The FCA's head of retail investments supervision, Chris McGrath, said while about 90 per cent of advice was generally suitable, in the DB market that suitability rate had dropped to about 50 per cent, which was "simply not good enough".

To crack down on the issue the FCA is in the process of assessing the 90 "most impactful firms that are operating in this space" which involved "visiting the firm, understanding their approach and their processes around defined benefits advice and making judgements on whether they are giving good advice or not and taking action on them."

The FCA has also written to 1,600 of the "less impactful firms" outlining specific concerns on individual firms and asking for a response. "Depending on the adequacy of the response, we’ll follow up on that," Mr Mc Grath said.

He said: "Where we see significant bad practice in firms, we’ll stop those firms and we’ve stopped 24 of the 63 firms we’ve assessed so far [in 2019], so that’s quite a high proportion of them.

"Where those firms can fix the problems we’ve identified, we will consider allowing them to resume DB transferred business but only once they have satisfied us that they’ve made the appropriate fixes to the problems that we’ve identified.

"Where firms can’t fix the problems, or show a lack of willingness to fix the problems, they will exit the market and we’ve seen a number of firms doing that already."

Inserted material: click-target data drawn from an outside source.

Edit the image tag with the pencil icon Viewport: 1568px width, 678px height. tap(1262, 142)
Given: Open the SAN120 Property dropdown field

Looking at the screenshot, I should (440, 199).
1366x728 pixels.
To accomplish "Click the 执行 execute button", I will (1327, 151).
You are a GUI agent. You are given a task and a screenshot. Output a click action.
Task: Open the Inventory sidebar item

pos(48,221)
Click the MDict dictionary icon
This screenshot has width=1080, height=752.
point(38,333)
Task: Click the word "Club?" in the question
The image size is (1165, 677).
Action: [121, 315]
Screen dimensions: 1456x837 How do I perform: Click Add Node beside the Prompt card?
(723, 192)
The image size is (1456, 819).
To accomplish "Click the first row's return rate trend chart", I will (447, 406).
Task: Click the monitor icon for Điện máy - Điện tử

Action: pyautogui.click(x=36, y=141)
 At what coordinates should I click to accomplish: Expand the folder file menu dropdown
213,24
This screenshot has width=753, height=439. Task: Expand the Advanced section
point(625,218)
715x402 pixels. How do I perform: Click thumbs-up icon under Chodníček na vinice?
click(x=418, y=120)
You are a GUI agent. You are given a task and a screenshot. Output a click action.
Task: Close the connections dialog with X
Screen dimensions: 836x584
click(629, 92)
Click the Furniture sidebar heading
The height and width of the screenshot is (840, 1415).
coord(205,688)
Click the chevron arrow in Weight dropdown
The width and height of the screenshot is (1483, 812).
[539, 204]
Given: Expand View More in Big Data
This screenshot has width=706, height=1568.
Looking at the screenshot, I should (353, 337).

He added: "Now, where we see serious misconduct in firms when we go out and visit firms and we actually see serious misconduct, we will take enforcement action which can result in fines and in banning people from operating in the financial services industry."

Mr McGrath reiterated the regulator's stance on contingent charging, which it is planning to ban as part of its crackdown in this space.

He said: "By banning it, we’re removing that financial incentive from advisers to offer that sort of advice and so there’s more chance that an adviser will simply give that person the advice based on their individual circumstances rather than the fee they might receive or not."